-- START EXTRACTED DATA --
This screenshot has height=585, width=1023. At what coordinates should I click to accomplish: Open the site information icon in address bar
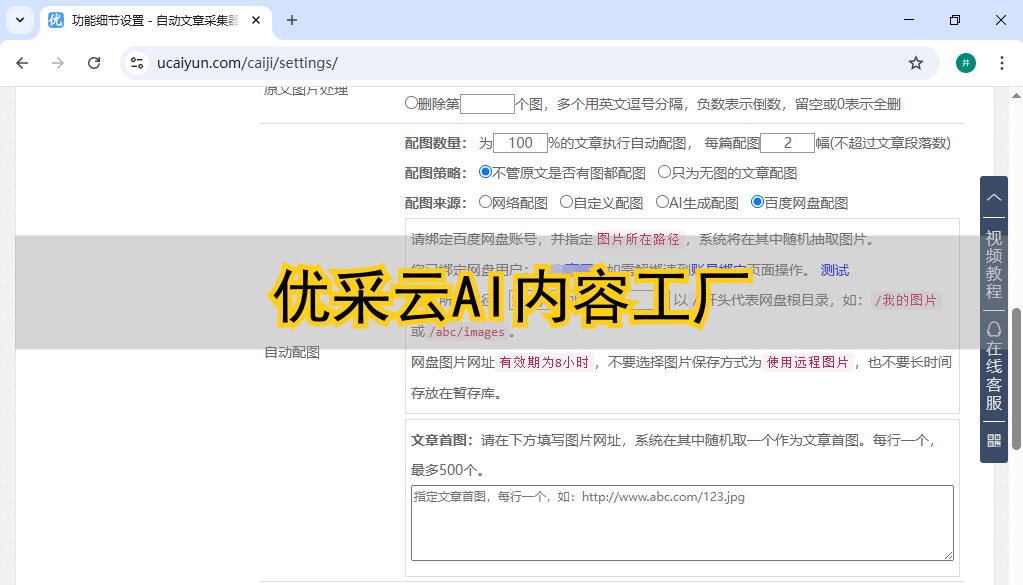138,63
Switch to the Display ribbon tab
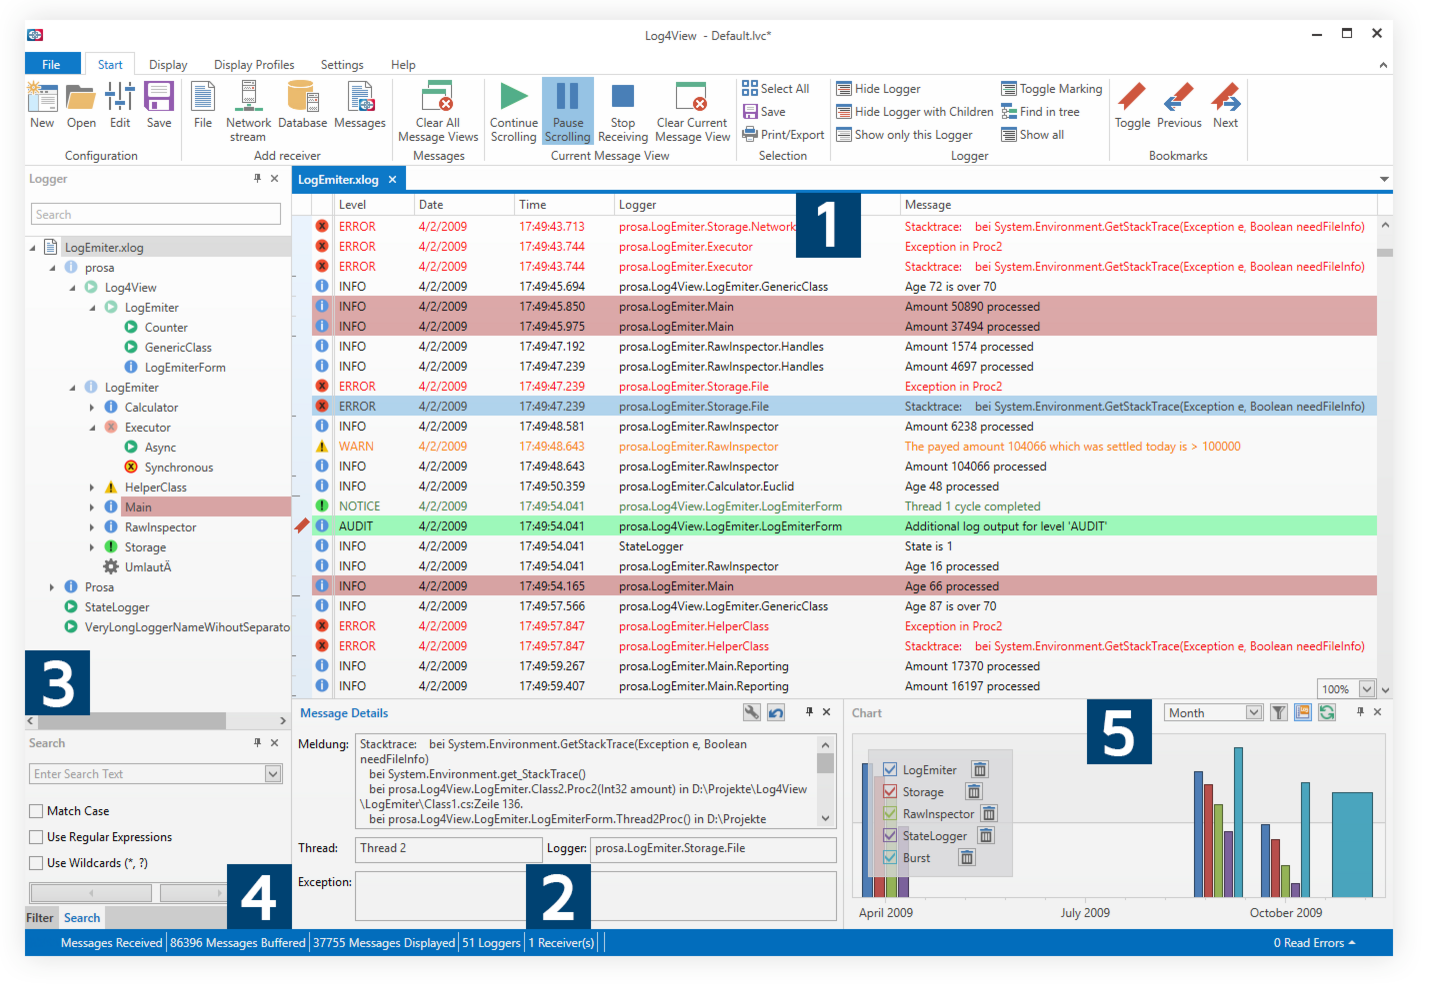 (168, 65)
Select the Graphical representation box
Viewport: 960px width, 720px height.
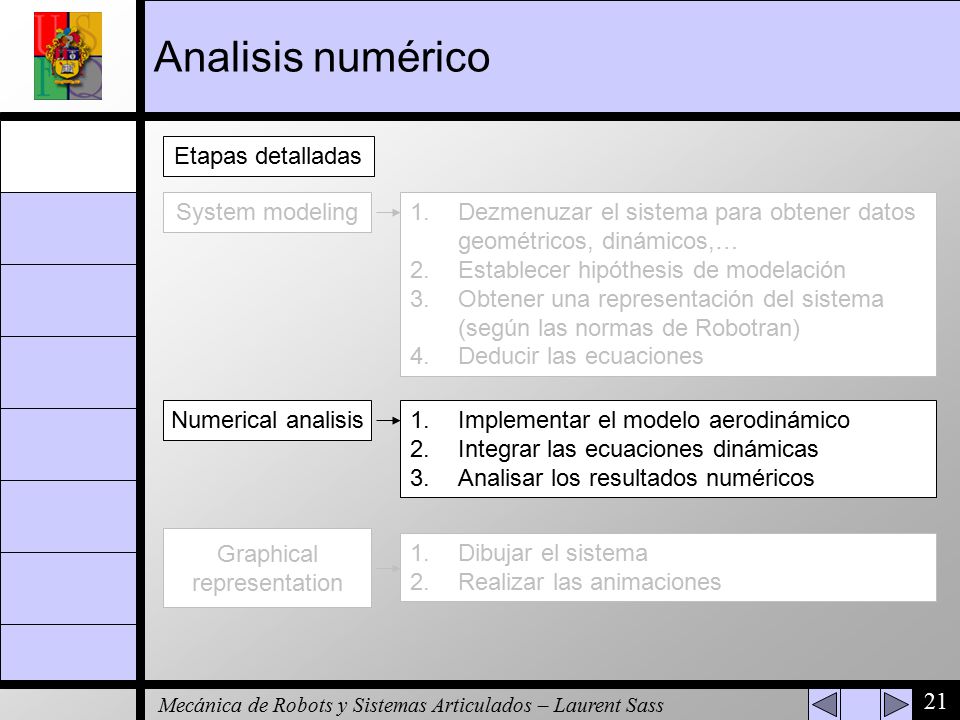tap(268, 568)
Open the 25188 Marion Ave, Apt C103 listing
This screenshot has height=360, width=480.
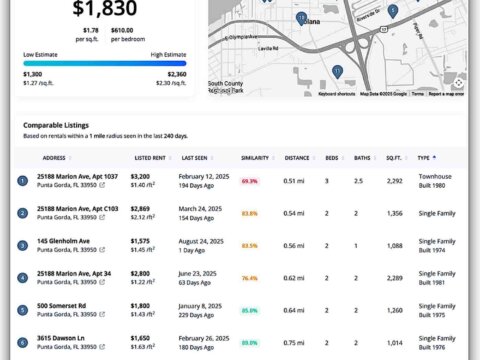click(x=77, y=209)
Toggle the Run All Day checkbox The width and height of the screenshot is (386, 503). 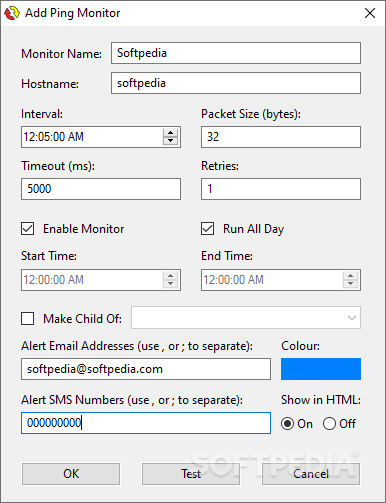tap(207, 229)
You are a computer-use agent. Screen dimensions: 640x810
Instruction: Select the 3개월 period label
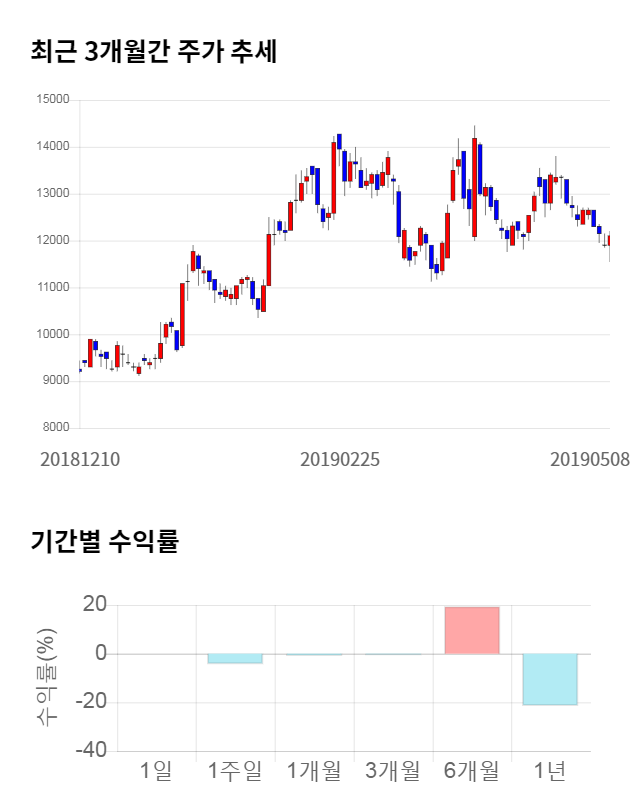(392, 771)
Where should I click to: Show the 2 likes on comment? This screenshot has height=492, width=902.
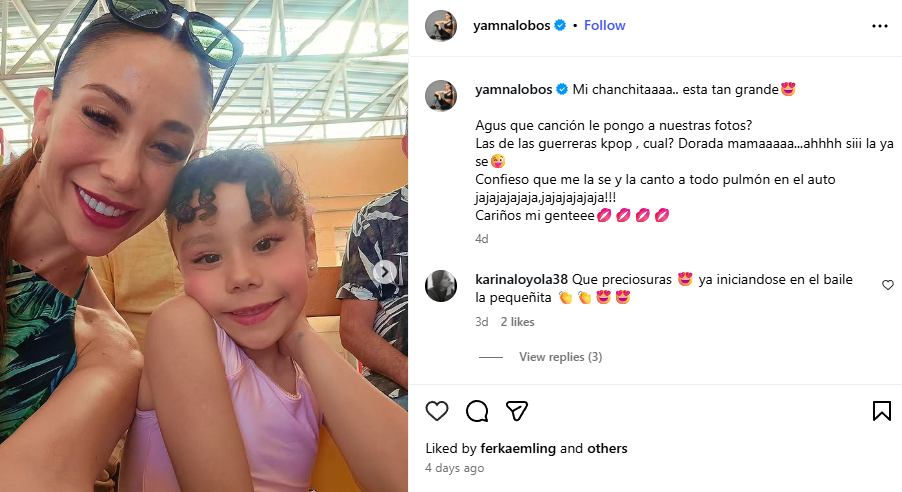tap(517, 322)
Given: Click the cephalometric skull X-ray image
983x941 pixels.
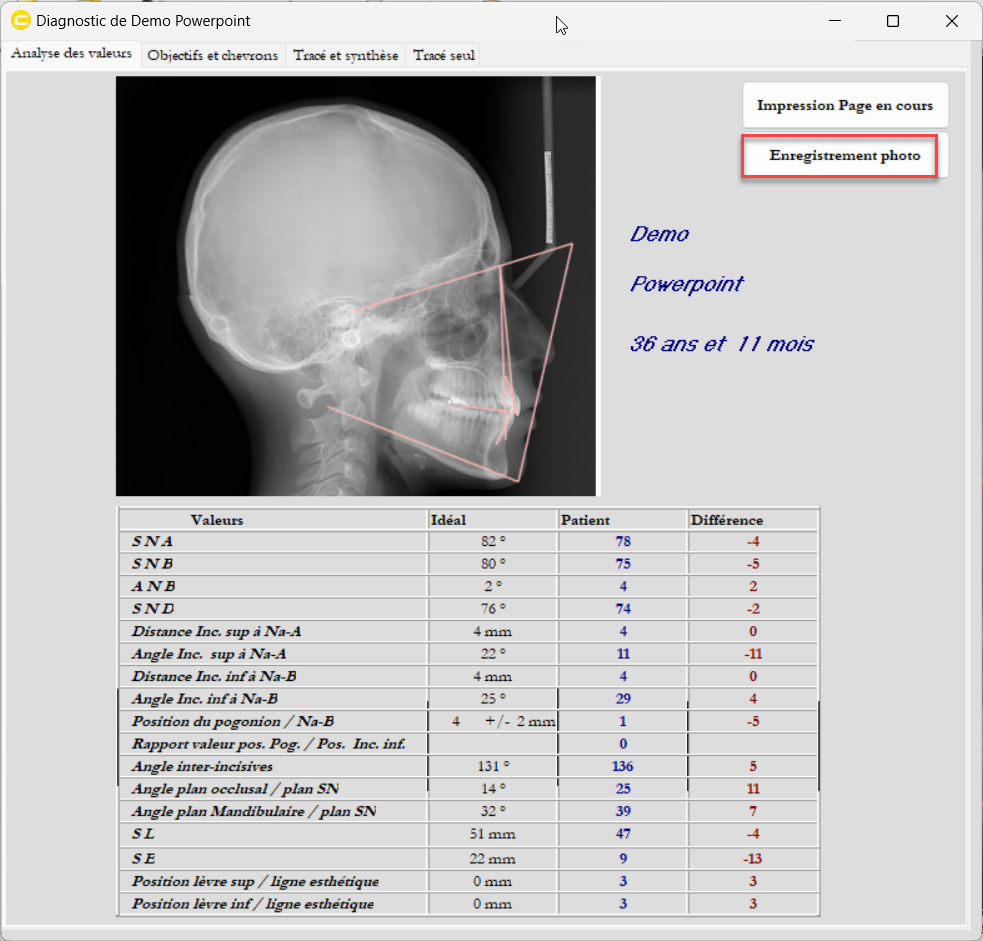Looking at the screenshot, I should tap(355, 286).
-- END EXTRACTED DATA --
Locate every line in the records that contains the word "Open" with the same capitalization, and copy each such line.

SOLUTION:
This screenshot has height=585, width=1023. At what coordinates should I click to accomplish: Open the site information icon in address bar
Open the 25188 Marion Ave, Apt C103 listing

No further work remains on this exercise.